- _WORK TO DO_:
Can you set down every one of the records below word for word, leaving the pictures out?

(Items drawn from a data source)
— start —
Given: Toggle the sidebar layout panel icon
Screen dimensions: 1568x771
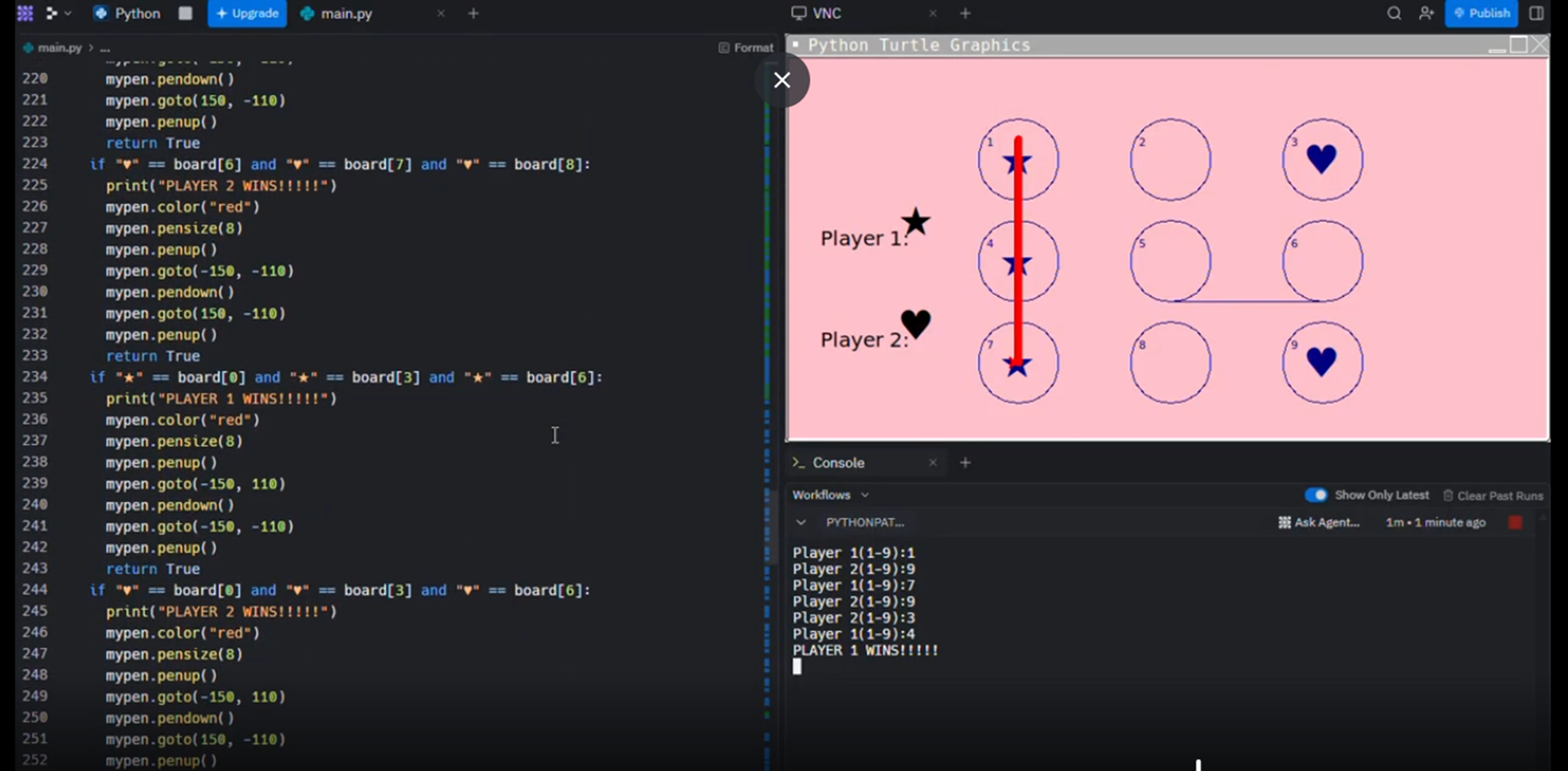Looking at the screenshot, I should tap(1537, 13).
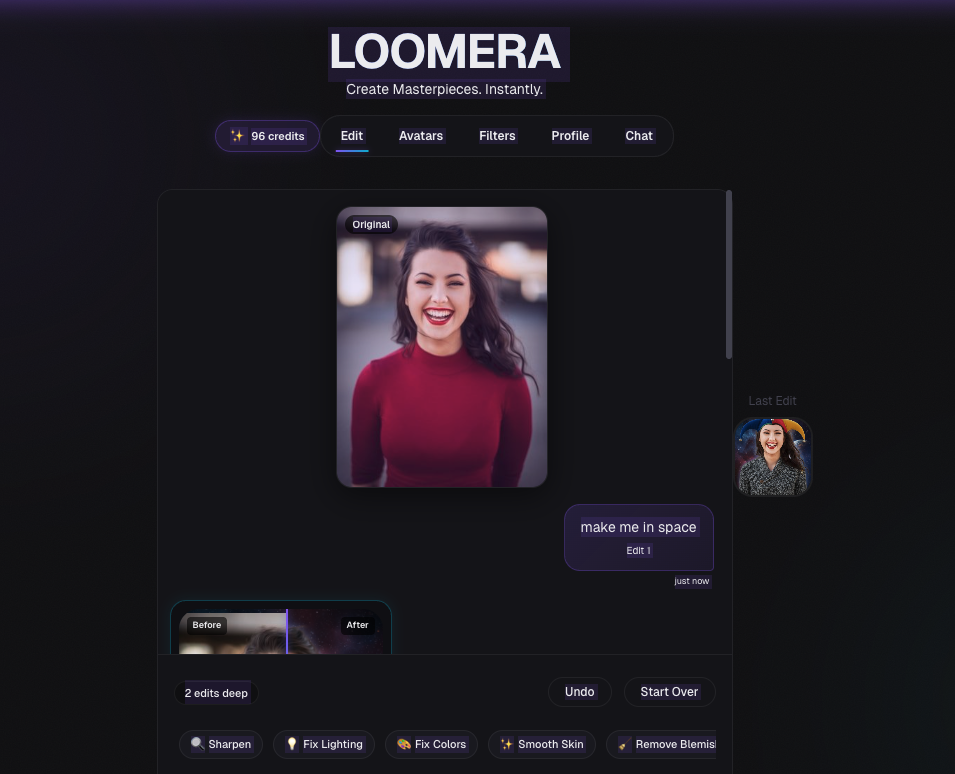Click the lightbulb icon on Fix Lighting
955x774 pixels.
click(x=292, y=744)
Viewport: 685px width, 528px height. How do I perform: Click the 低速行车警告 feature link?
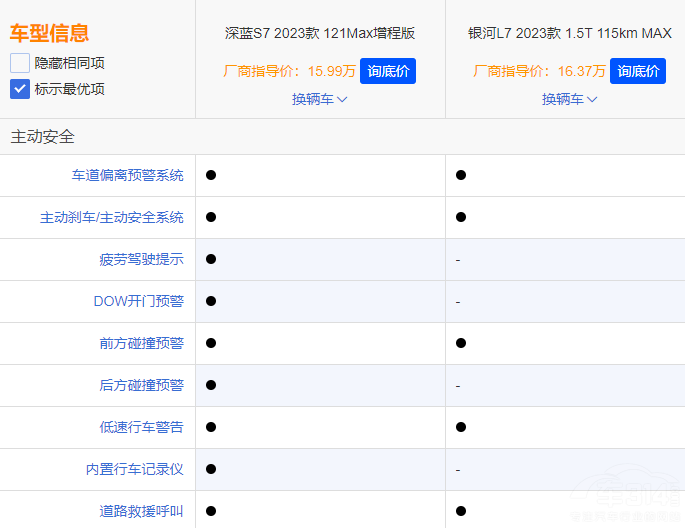(x=141, y=427)
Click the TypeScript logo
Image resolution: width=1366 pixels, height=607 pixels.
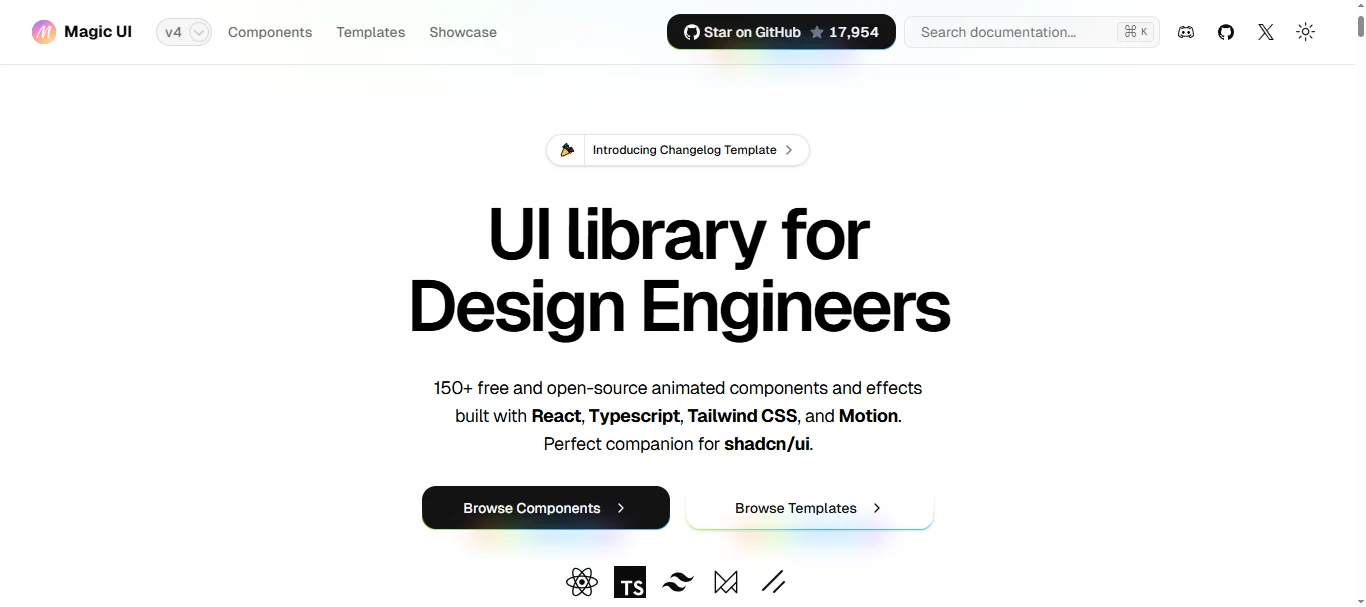[x=630, y=582]
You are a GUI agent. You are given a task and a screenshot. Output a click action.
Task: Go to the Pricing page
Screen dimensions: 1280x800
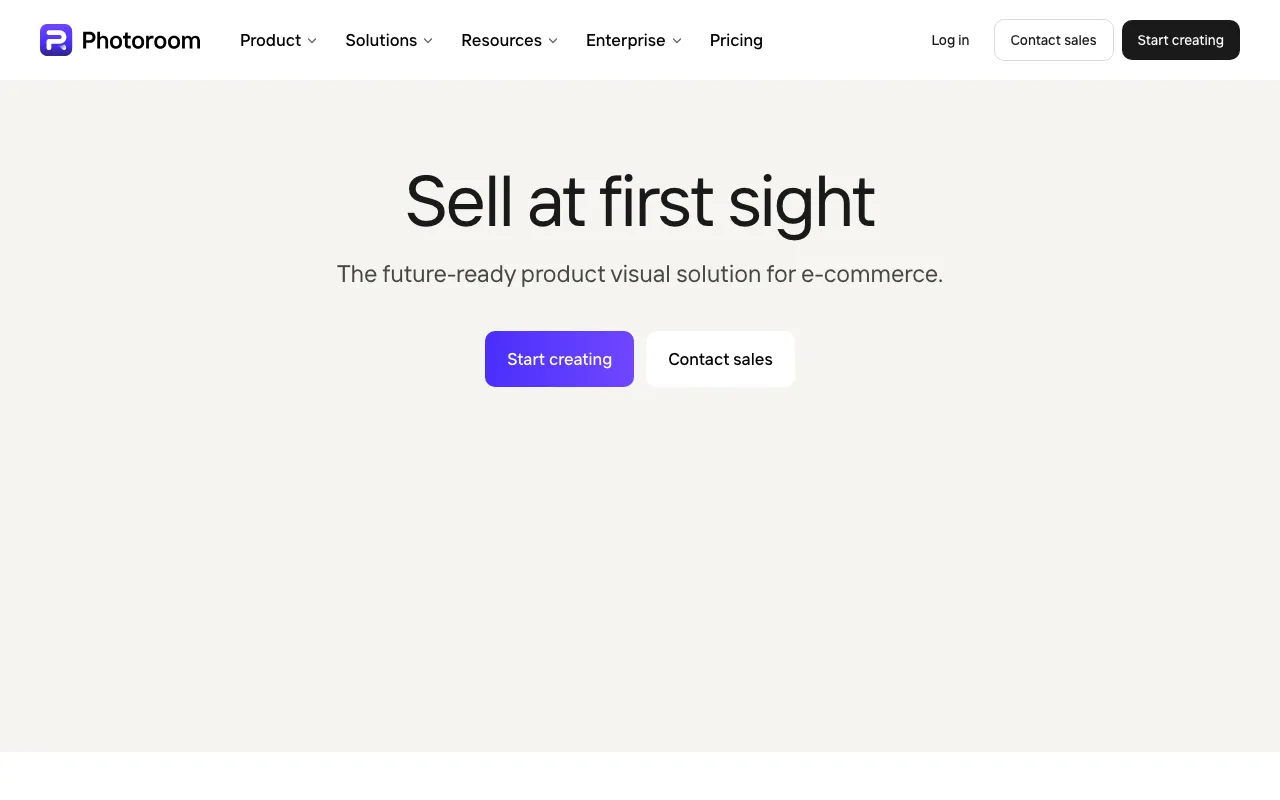pos(736,40)
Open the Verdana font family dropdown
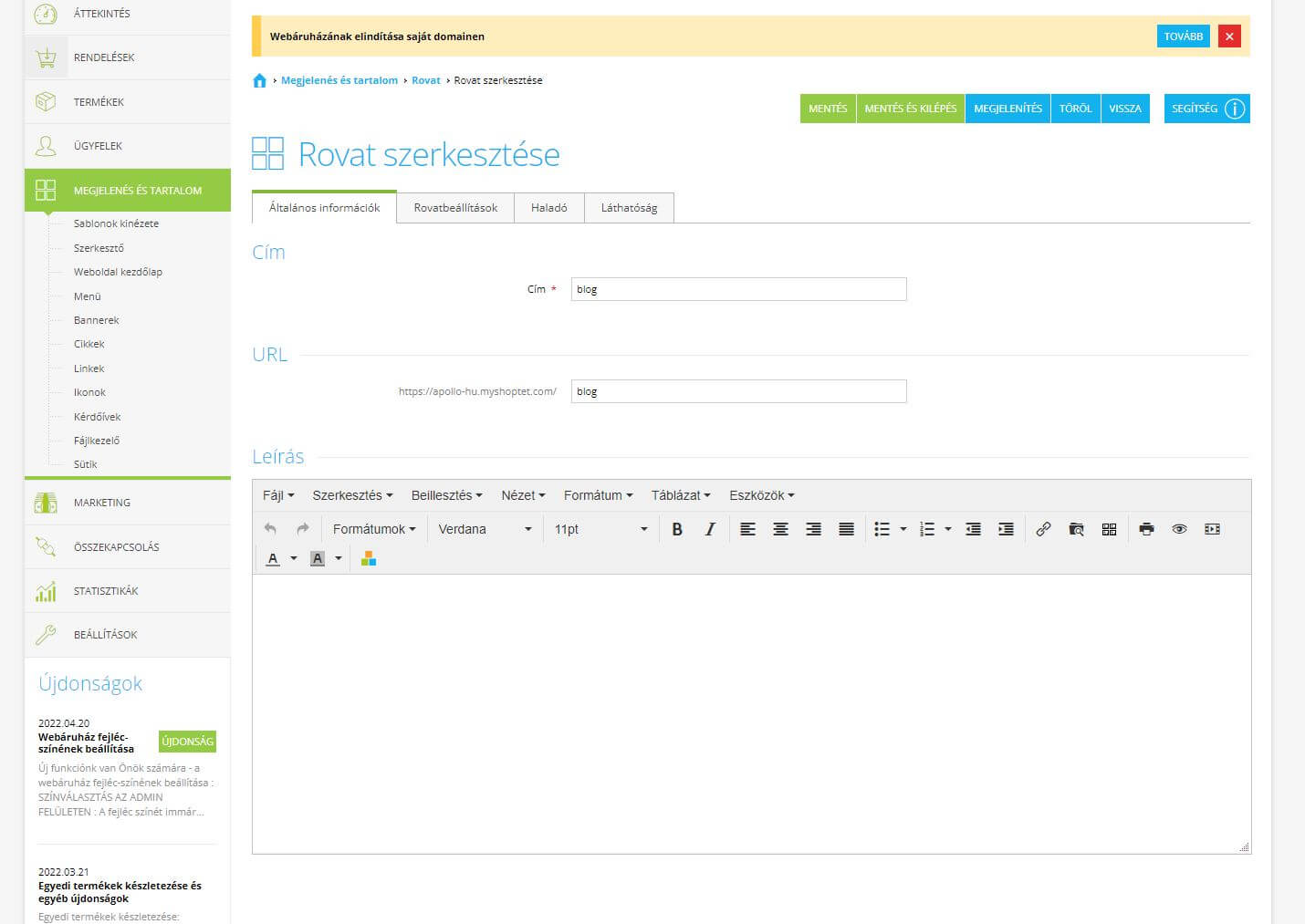This screenshot has width=1305, height=924. click(x=484, y=529)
— end —
- _RESPONSE TO THE TASK_:
Given: Toggle the sidebar layout panel icon
Screen dimensions: 1568x771
Looking at the screenshot, I should tap(1537, 13).
Click the lightbulb icon on Fix Lighting
955x774 pixels.
click(x=292, y=744)
Viewport: 685px width, 528px height. How do I perform: Click the 低速行车警告 feature link?
(x=141, y=427)
Click the TypeScript logo
Image resolution: width=1366 pixels, height=607 pixels.
[x=630, y=582]
You are a GUI agent. You are given a task and a screenshot. Output a click action.
Task: Go to the Pricing page
Screen dimensions: 1280x800
pos(736,40)
Open the Verdana font family dropdown
This screenshot has width=1305, height=924. click(x=484, y=529)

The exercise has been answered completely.